Fix wchar_from_utf8 to cope with surrogate pairs.
authorRobin Watts <[email protected]>
Fri, 14 Jun 2024 15:11:38 +0000 (16:11 +0100)
committerRobin Watts <[email protected]>
Tue, 23 Jul 2024 19:02:01 +0000 (20:02 +0100)
It would be nice to use fz_wchar_from_utf8 instead of this,
but we don't have an fz_context available in the circumstances
where this is called. So live with the code duplication.

source/fitz/time.c

index bb8257c95c95a27d0a3b6bfdd7fc8849842e8da7..d52d266f1168b9593d00f9291550773e2aaa3b4d 100644 (file)
@@ -95,6 +95,8 @@ wchar_from_utf8(const char *s)
 {
        wchar_t *d, *r;
        int c;
+       /* This allocation is larger than we need, but it's guaranteed
+        * to be safe. */
        r = d = malloc((strlen(s) + 1) * sizeof(wchar_t));
        if (!r)
                return NULL;
@@ -103,7 +105,11 @@ wchar_from_utf8(const char *s)

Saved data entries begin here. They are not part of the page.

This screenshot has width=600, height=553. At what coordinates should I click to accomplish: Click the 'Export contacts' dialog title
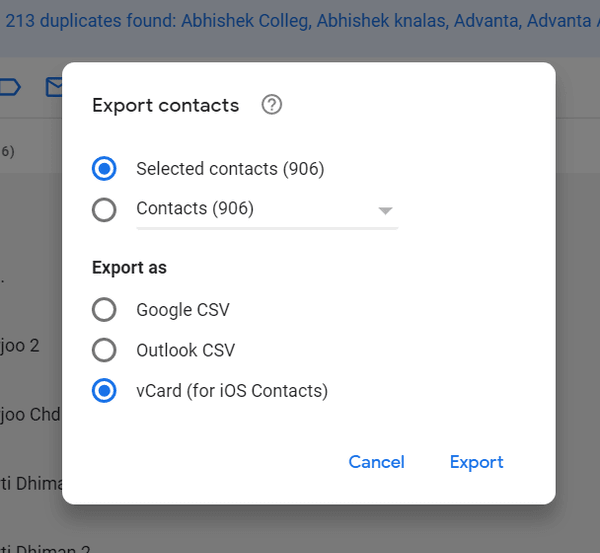click(166, 105)
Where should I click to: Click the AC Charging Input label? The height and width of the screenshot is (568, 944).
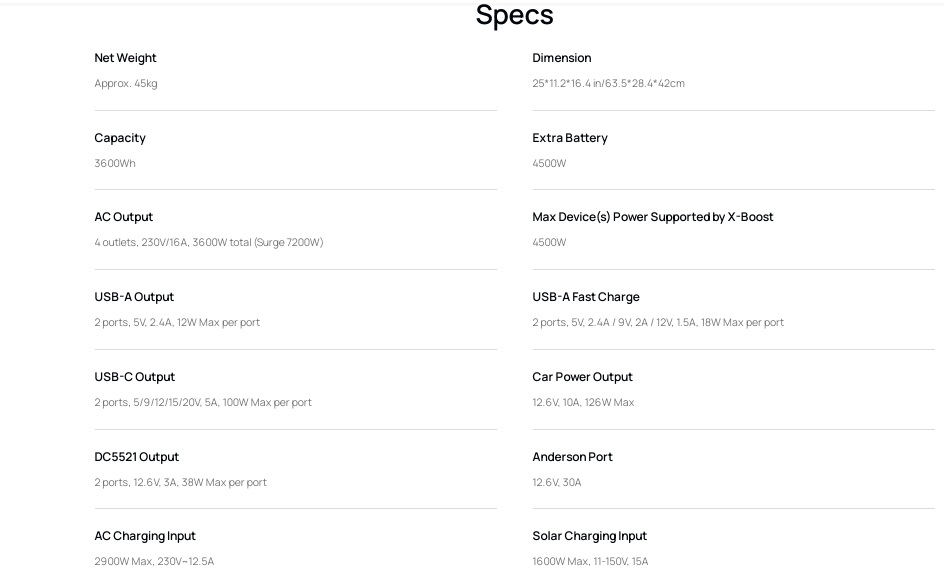tap(145, 536)
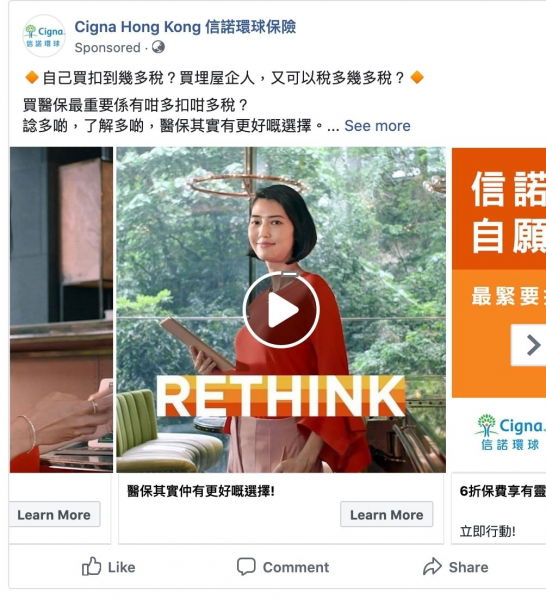This screenshot has width=546, height=600.
Task: Expand post text with See more
Action: (x=377, y=126)
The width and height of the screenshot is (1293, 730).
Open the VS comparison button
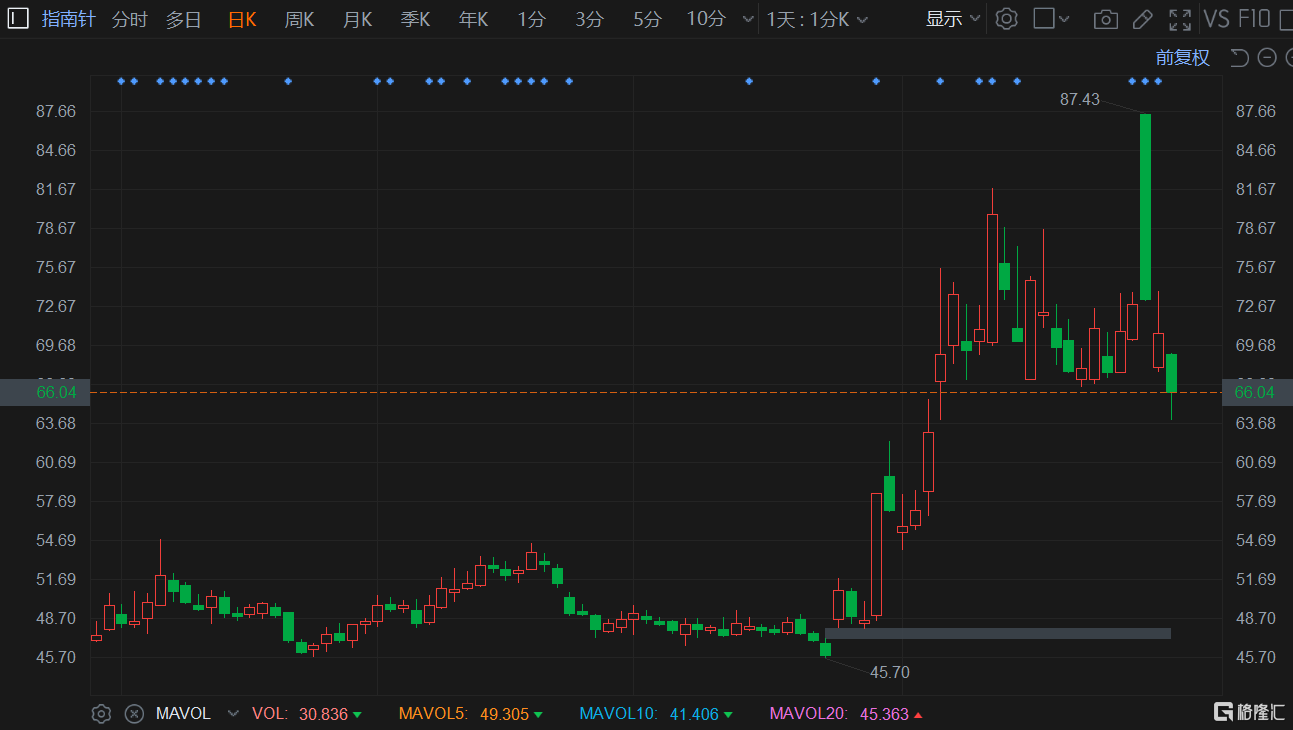coord(1216,19)
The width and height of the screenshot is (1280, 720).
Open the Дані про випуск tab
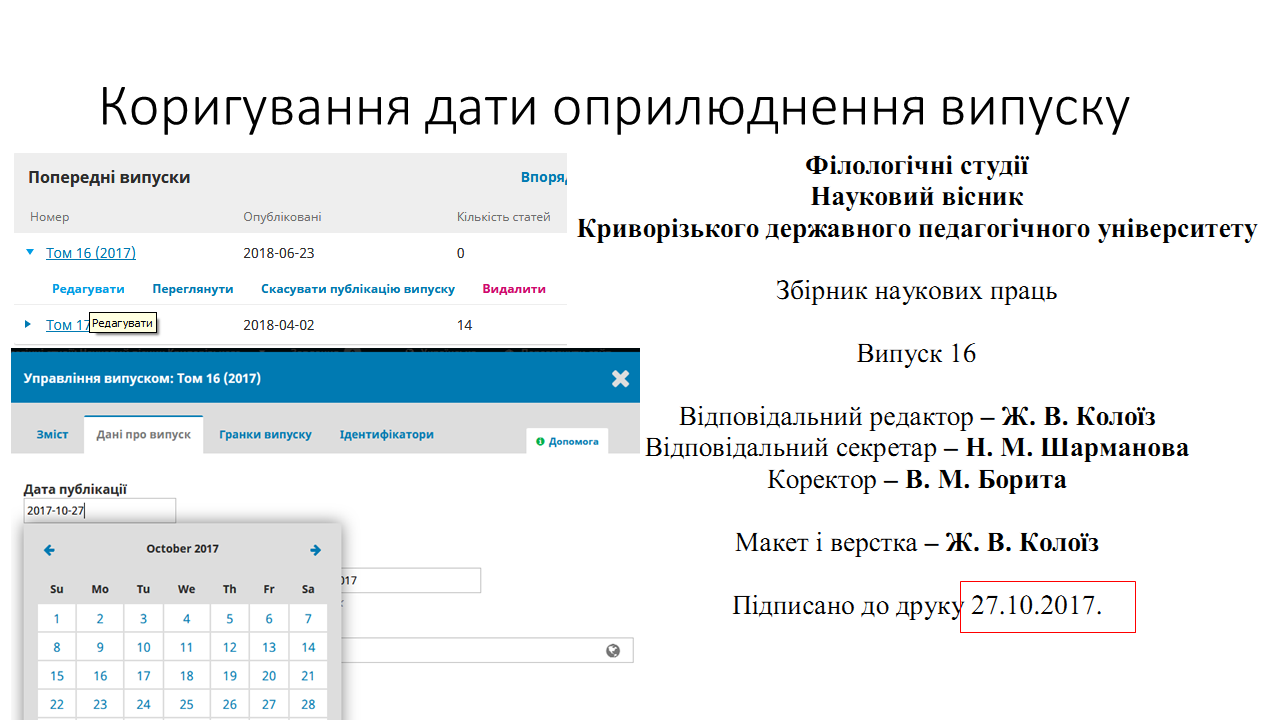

                /* Truncating c to a wchar_t can be problematic if c
                 * is 0x10000. */
                if (c >= 0x10000)
-                       c = FZ_REPLACEMENT_CHARACTER;
+               {
+                       c -= 0x10000;
+                       *d++ = 0xd800 + (c>>10);
+                       c = 0xdc00 + (c&1023);
+               }
                *d++ = c;
        }
        *d = 0;